### [TASK DIRECTIONS]
Please copy out all of the material below, reproducing every line without any change.

### [ENTRIES]
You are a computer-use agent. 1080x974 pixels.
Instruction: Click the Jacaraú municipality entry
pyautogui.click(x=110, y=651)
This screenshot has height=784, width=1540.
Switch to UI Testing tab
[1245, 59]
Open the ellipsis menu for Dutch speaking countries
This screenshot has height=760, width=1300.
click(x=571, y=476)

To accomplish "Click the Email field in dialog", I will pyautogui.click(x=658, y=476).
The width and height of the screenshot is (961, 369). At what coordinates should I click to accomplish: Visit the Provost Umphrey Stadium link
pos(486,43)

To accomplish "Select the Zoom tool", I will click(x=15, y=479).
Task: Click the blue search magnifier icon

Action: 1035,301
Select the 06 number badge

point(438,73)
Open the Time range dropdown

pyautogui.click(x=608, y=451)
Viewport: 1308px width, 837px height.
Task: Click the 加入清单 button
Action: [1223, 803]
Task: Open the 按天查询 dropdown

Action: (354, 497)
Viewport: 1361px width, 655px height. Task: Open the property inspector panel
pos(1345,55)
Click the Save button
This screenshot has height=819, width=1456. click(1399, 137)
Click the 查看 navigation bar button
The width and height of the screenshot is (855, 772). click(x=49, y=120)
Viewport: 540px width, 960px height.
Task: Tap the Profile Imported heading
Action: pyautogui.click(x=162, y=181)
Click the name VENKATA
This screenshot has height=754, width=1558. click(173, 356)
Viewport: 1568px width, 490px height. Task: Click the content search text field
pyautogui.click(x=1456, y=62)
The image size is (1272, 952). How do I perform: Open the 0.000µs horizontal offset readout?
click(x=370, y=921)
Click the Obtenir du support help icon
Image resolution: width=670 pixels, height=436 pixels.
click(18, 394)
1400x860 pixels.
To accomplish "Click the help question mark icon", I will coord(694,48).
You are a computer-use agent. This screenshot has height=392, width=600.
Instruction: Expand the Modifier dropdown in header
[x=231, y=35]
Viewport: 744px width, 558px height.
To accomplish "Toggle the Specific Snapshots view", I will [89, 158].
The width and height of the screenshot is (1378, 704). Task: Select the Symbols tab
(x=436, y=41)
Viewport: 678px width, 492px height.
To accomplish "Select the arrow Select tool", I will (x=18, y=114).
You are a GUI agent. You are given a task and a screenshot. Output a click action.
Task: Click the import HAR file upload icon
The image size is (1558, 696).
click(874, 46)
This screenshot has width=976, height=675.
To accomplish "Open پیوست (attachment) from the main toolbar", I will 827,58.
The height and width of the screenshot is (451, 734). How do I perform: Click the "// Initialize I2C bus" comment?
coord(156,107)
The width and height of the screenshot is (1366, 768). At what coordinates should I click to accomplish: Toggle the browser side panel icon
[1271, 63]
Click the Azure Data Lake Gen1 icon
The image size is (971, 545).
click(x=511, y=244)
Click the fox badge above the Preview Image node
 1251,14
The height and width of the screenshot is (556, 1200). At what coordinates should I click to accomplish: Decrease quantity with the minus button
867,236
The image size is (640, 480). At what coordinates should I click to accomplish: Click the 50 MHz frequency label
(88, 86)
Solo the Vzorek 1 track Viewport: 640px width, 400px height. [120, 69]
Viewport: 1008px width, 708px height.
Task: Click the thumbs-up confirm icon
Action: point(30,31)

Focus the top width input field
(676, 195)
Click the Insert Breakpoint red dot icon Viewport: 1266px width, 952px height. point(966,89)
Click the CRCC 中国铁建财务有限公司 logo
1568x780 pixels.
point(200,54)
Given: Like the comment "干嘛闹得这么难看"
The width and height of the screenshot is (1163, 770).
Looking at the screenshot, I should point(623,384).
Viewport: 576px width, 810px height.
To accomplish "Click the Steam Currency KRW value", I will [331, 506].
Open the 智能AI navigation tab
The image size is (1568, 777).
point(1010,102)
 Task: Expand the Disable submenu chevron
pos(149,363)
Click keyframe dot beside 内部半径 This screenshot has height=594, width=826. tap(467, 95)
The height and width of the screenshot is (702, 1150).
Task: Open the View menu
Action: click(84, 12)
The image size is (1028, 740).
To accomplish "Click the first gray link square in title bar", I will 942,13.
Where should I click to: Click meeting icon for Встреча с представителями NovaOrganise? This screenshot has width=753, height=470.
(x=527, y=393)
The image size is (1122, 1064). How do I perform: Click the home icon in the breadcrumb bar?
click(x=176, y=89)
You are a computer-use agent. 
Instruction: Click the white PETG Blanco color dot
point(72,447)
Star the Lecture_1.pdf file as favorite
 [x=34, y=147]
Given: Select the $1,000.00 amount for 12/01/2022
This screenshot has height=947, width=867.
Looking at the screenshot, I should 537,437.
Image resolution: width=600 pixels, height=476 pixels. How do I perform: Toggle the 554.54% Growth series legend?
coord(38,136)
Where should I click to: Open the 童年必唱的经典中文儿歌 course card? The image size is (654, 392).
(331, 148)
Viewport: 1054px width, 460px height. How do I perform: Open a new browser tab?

### [THE COMPLETED TASK]
You are a computer-use agent. 1080x974 pixels.
Instruction: Click the Jacaraú municipality entry
pyautogui.click(x=110, y=651)
This screenshot has height=784, width=1540.
Switch to UI Testing tab
[1245, 59]
Open the ellipsis menu for Dutch speaking countries
This screenshot has height=760, width=1300.
click(x=571, y=476)

To accomplish "Click the Email field in dialog", I will pyautogui.click(x=658, y=476).
The width and height of the screenshot is (961, 369). At what coordinates should I click to accomplish: Visit the Provost Umphrey Stadium link
pos(486,43)

To accomplish "Select the Zoom tool", I will click(x=15, y=479).
Task: Click the blue search magnifier icon

Action: 1035,301
Select the 06 number badge

point(438,73)
Open the Time range dropdown

pyautogui.click(x=608, y=451)
Viewport: 1308px width, 837px height.
Task: Click the 加入清单 button
Action: [1223, 803]
Task: Open the 按天查询 dropdown

Action: (354, 497)
Viewport: 1361px width, 655px height. Task: Open the property inspector panel
pos(1345,55)
Click the Save button
This screenshot has height=819, width=1456. click(1399, 137)
Click the 查看 navigation bar button
The width and height of the screenshot is (855, 772). click(x=49, y=120)
Viewport: 540px width, 960px height.
Task: Tap the Profile Imported heading
Action: pyautogui.click(x=162, y=181)
Click the name VENKATA
This screenshot has height=754, width=1558. click(173, 356)
Viewport: 1568px width, 490px height. Task: Click the content search text field
pyautogui.click(x=1456, y=62)
The image size is (1272, 952). How do I perform: Open the 0.000µs horizontal offset readout?
click(x=370, y=921)
Click the Obtenir du support help icon
Image resolution: width=670 pixels, height=436 pixels.
click(18, 394)
1400x860 pixels.
To accomplish "Click the help question mark icon", I will coord(694,48).
You are a computer-use agent. This screenshot has height=392, width=600.
Instruction: Expand the Modifier dropdown in header
[x=231, y=35]
Viewport: 744px width, 558px height.
To accomplish "Toggle the Specific Snapshots view", I will [89, 158].
The width and height of the screenshot is (1378, 704). Task: Select the Symbols tab
(x=436, y=41)
Viewport: 678px width, 492px height.
To accomplish "Select the arrow Select tool", I will (x=18, y=114).
You are a GUI agent. You are given a task and a screenshot. Output a click action.
Task: Click the import HAR file upload icon
The image size is (1558, 696).
click(874, 46)
This screenshot has width=976, height=675.
To accomplish "Open پیوست (attachment) from the main toolbar", I will 827,58.
The height and width of the screenshot is (451, 734). How do I perform: Click the "// Initialize I2C bus" comment?
coord(156,107)
The width and height of the screenshot is (1366, 768). At what coordinates should I click to accomplish: Toggle the browser side panel icon
[1271, 63]
Click the Azure Data Lake Gen1 icon
The image size is (971, 545).
click(x=511, y=244)
Click the fox badge above the Preview Image node
 1251,14
The height and width of the screenshot is (556, 1200). At what coordinates should I click to accomplish: Decrease quantity with the minus button
867,236
The image size is (640, 480). At what coordinates should I click to accomplish: Click the 50 MHz frequency label
(88, 86)
Solo the Vzorek 1 track Viewport: 640px width, 400px height. [120, 69]
Viewport: 1008px width, 708px height.
Task: Click the thumbs-up confirm icon
Action: point(30,31)

Focus the top width input field
(676, 195)
Click the Insert Breakpoint red dot icon Viewport: 1266px width, 952px height. point(966,89)
Click the CRCC 中国铁建财务有限公司 logo
1568x780 pixels.
point(200,54)
Given: Like the comment "干嘛闹得这么难看"
The width and height of the screenshot is (1163, 770).
Looking at the screenshot, I should point(623,384).
Viewport: 576px width, 810px height.
To accomplish "Click the Steam Currency KRW value", I will [331, 506].
Open the 智能AI navigation tab
The image size is (1568, 777).
point(1010,102)
 Task: Expand the Disable submenu chevron
pos(149,363)
Click keyframe dot beside 内部半径 This screenshot has height=594, width=826. tap(467, 95)
The height and width of the screenshot is (702, 1150).
Task: Open the View menu
Action: click(84, 12)
The image size is (1028, 740).
To accomplish "Click the first gray link square in title bar", I will 942,13.
Where should I click to: Click meeting icon for Встреча с представителями NovaOrganise? This screenshot has width=753, height=470.
(x=527, y=393)
The image size is (1122, 1064). How do I perform: Click the home icon in the breadcrumb bar?
click(x=176, y=89)
You are a computer-use agent. 
Instruction: Click the white PETG Blanco color dot
point(72,447)
Star the Lecture_1.pdf file as favorite
 [x=34, y=147]
Given: Select the $1,000.00 amount for 12/01/2022
This screenshot has height=947, width=867.
Looking at the screenshot, I should 537,437.
Image resolution: width=600 pixels, height=476 pixels. How do I perform: Toggle the 554.54% Growth series legend?
coord(38,136)
Where should I click to: Open the 童年必唱的经典中文儿歌 course card? The image size is (654, 392).
(331, 148)
Viewport: 1054px width, 460px height. How do I perform: Open a new browser tab?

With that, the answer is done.